Life was precarious enough last year for many congregants at Temple Aliyah, which budgeted about $50,000 for members needing dues reductions. These members, some paying as little as $180 for an annual membership that a family of four would ordinarily pay as much as $2,500 for, accounted for about 5 percent of the temple's 900 families.

"Seventy-five percent of the congregants who were asking for dues reductions were realtors. And we also had two open administrative assistant positions, and we had Realtors applying for those," Brook said. "Then midway through the year, we had another open position, and we had Hollywood people applying because of the strike."

The temple budgeted 10 percent more for dues relief this year but won't know just what is needed until membership renewals roll in as the school year and High Holy Days approach. Unfortunately, Rabbi Stewart Vogel said, there are bound to be some who can no longer afford membership, but rather than ask for assistance, they will disappear from the synagogue community.
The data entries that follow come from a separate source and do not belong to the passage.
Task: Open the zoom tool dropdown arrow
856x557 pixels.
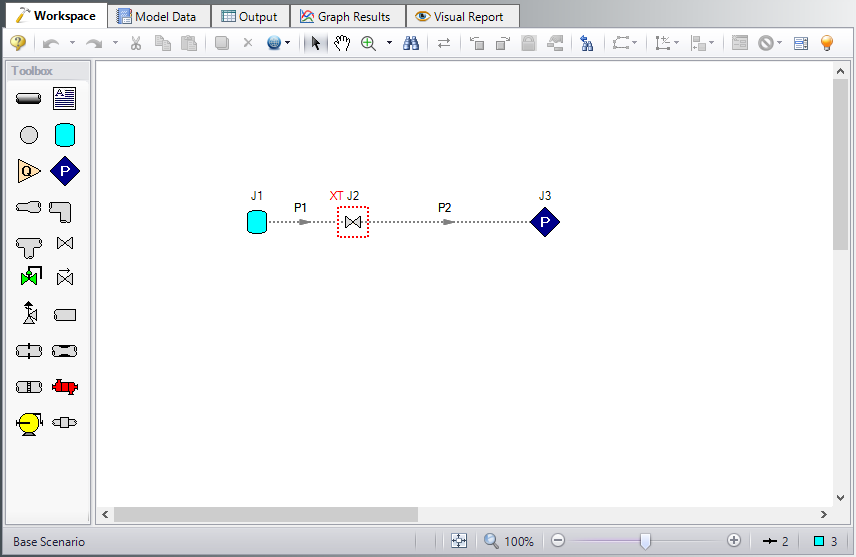Action: (389, 43)
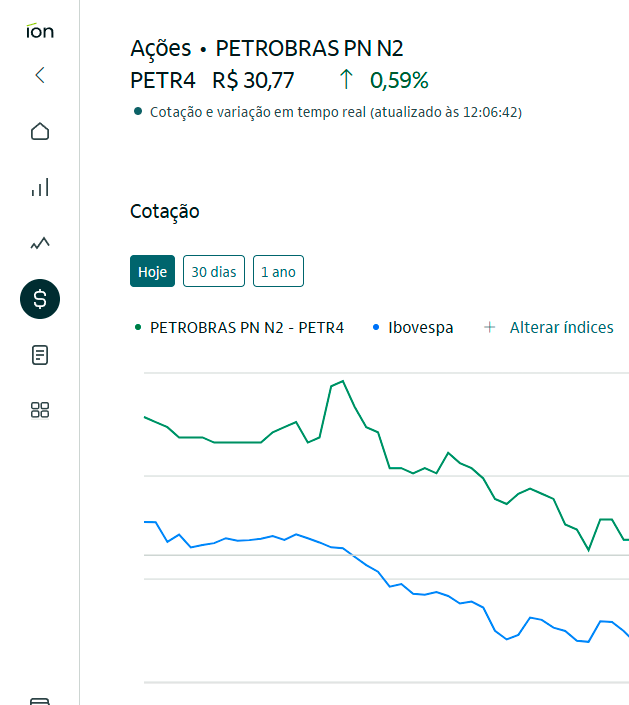Click the blue Ibovespa legend dot

(x=375, y=327)
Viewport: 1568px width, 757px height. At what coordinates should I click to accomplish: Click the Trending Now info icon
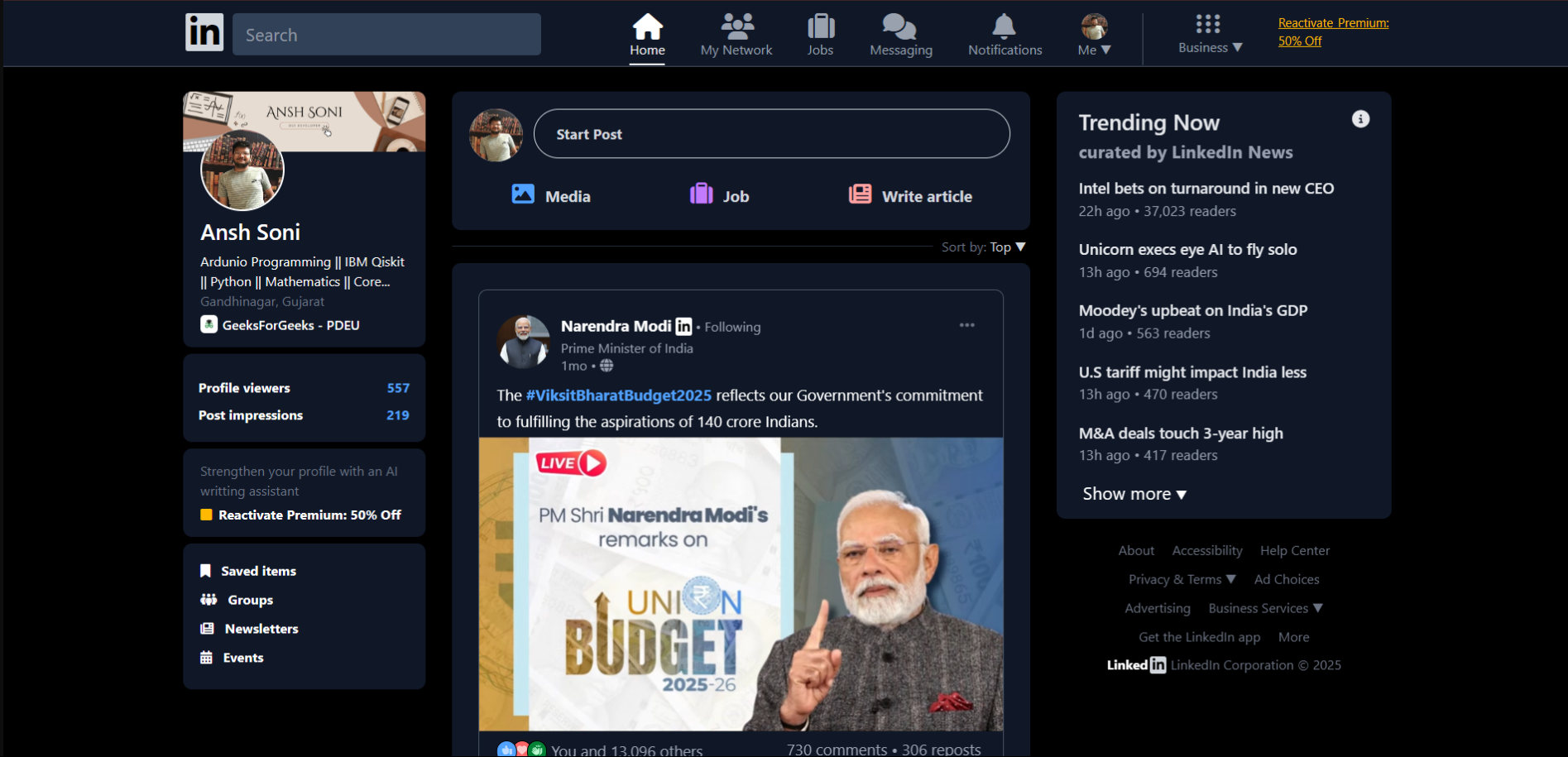(1359, 119)
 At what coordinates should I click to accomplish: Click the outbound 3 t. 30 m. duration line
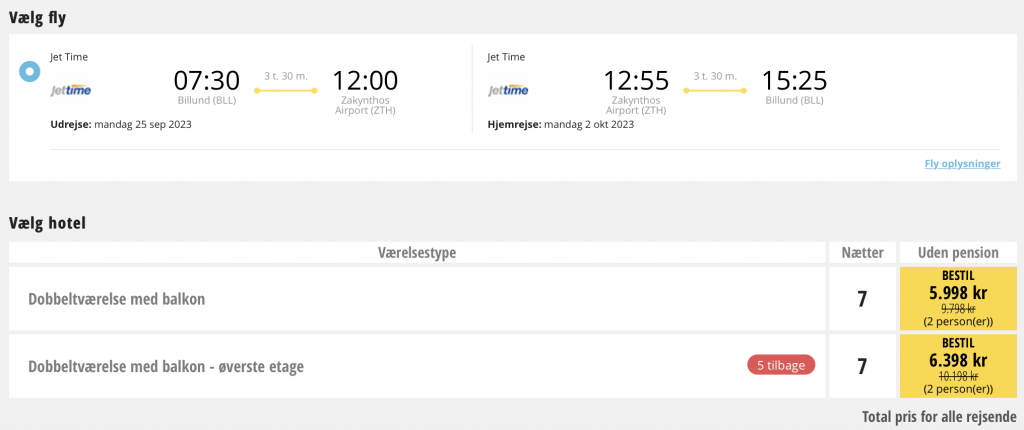tap(286, 90)
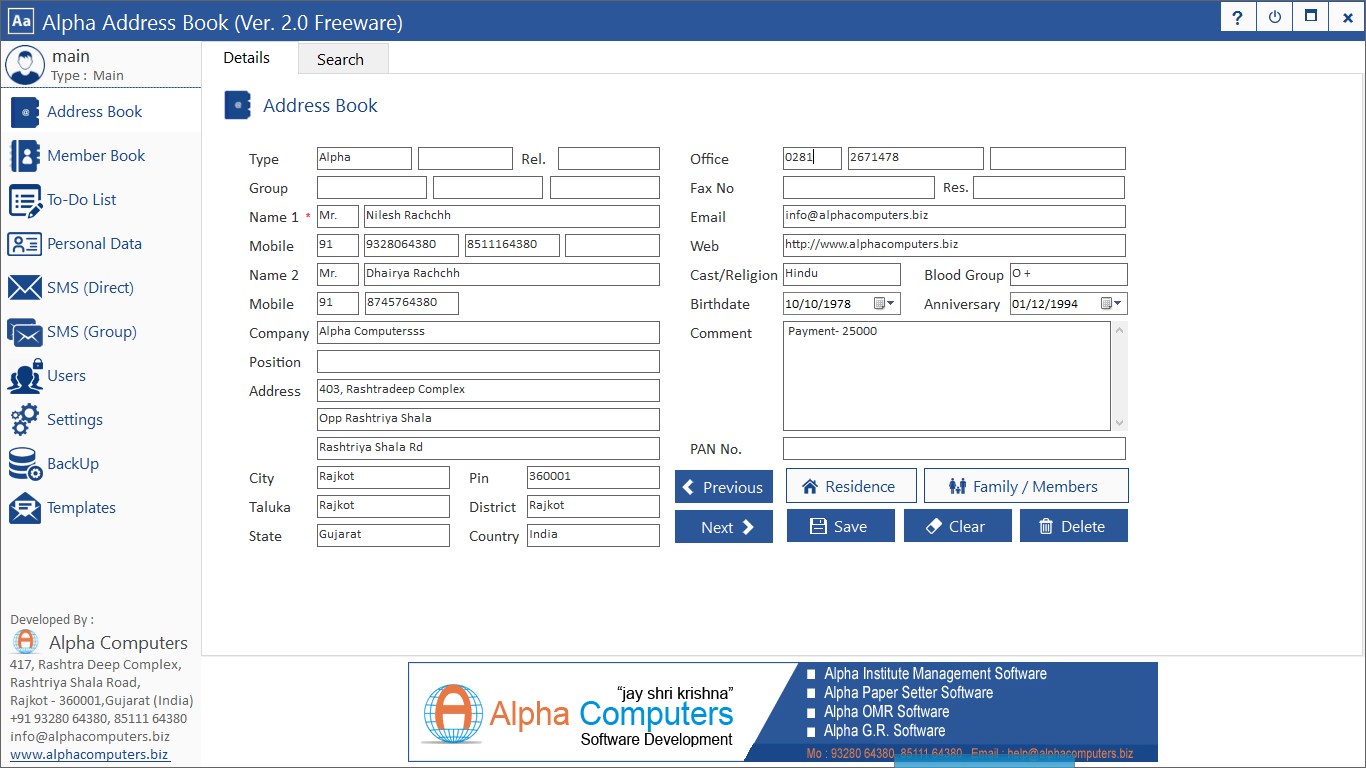Switch to the Search tab

[340, 59]
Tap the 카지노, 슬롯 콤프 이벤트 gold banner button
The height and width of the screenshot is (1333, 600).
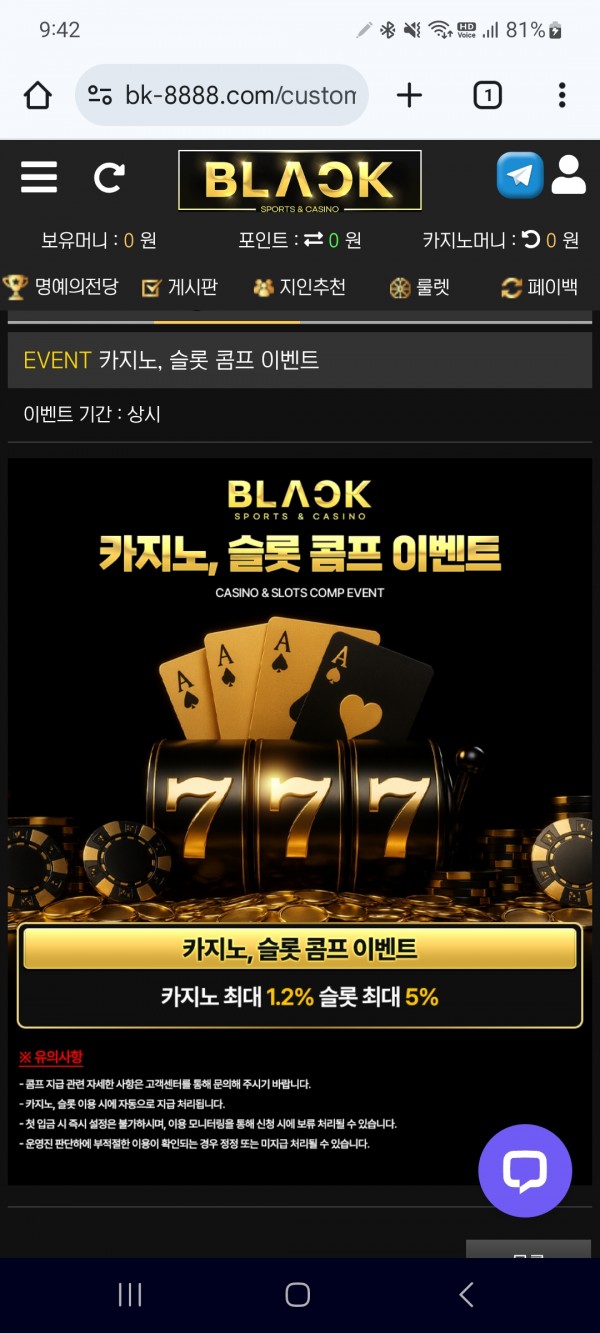coord(300,948)
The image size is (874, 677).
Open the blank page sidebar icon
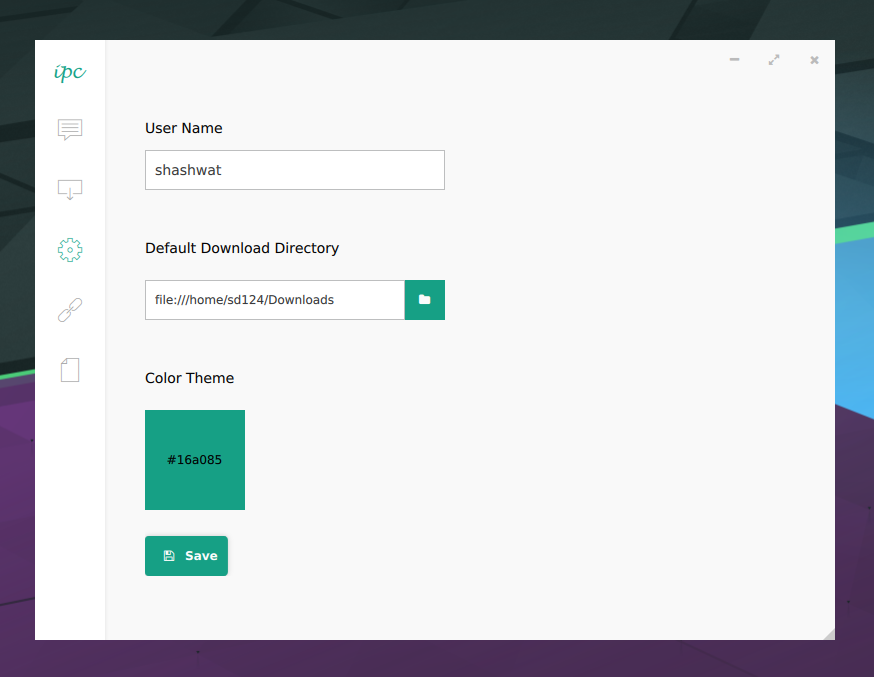pyautogui.click(x=70, y=370)
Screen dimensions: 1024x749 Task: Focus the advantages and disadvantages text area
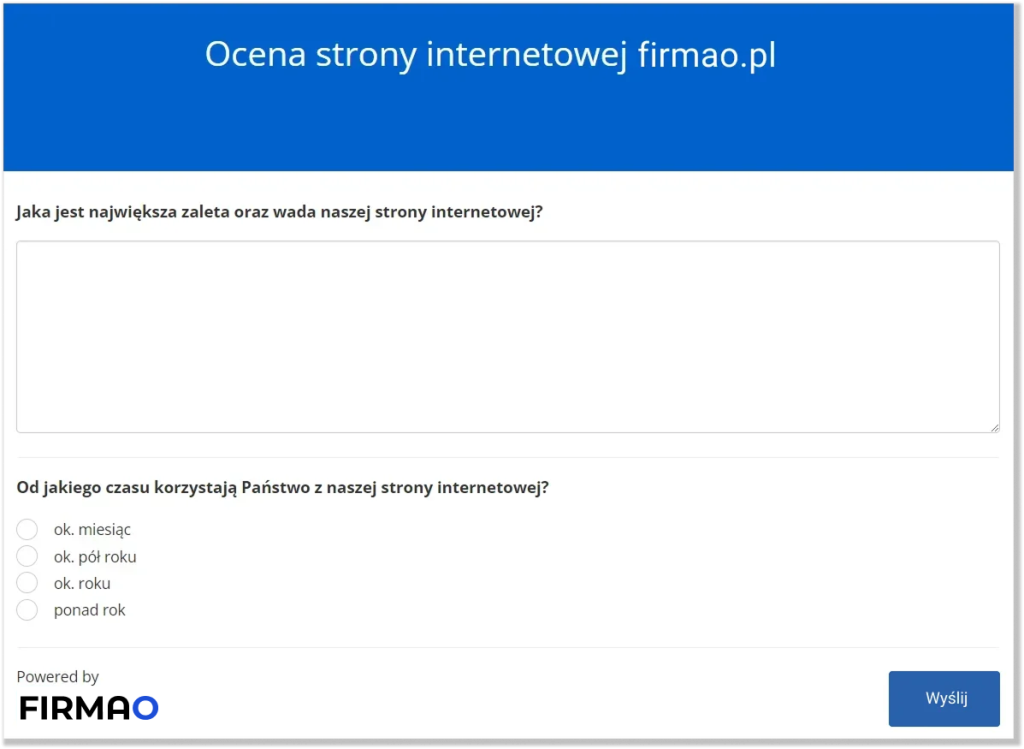click(507, 336)
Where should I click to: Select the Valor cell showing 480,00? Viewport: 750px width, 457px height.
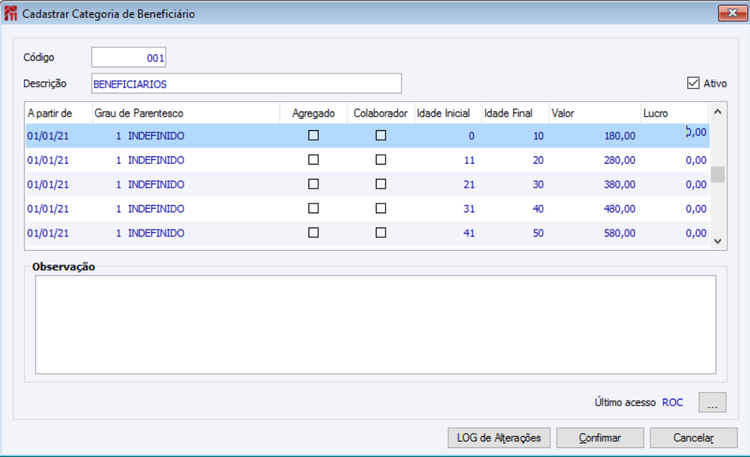593,208
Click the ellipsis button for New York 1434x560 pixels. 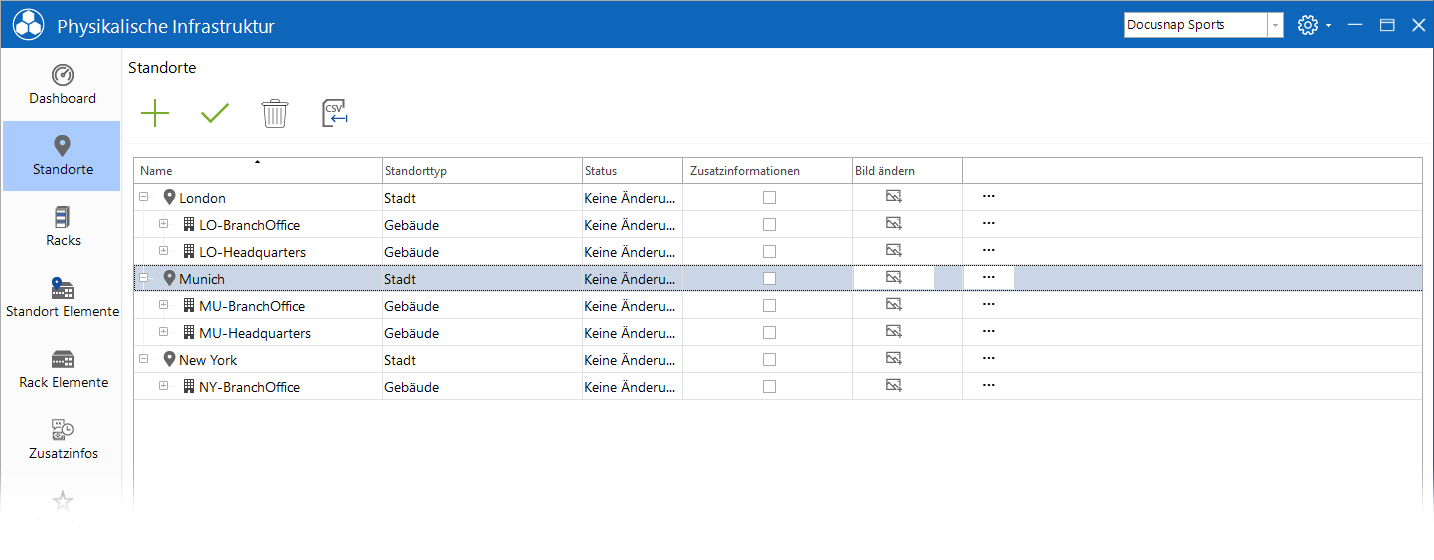(x=988, y=359)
"I've had families who I tell, 'This is the job of the synagogue,'" Vogel said, "and they still don't take the help, because it makes them uncomfortable."

At Shalhevet School, where a Modern Orthodox high school education runs about $23,000 a year, one-third of students receive financial aid, Rabbi Elchanan J. Weinbach said. There has been an increase in scholarship applications from middle-class families.

"The wealthier families, thank God, can afford the cost, and the families at the bottom are the easiest to get assistance for," said Weinbach, who took over as head of school last month. "It's really the families who are somewhere in the middle that become the most painful cases."

In an effort to expand Shalhevet's scholarship fund, the school has been reaching out to affluent members of the community who have the means to increase their giving. Shalhevet, however, is not the only Jewish institution or organization turning to this community of higher-earning, committed Jews.

"In these kinds of troubles, there are some people who reach back and become more generous," Tobin said.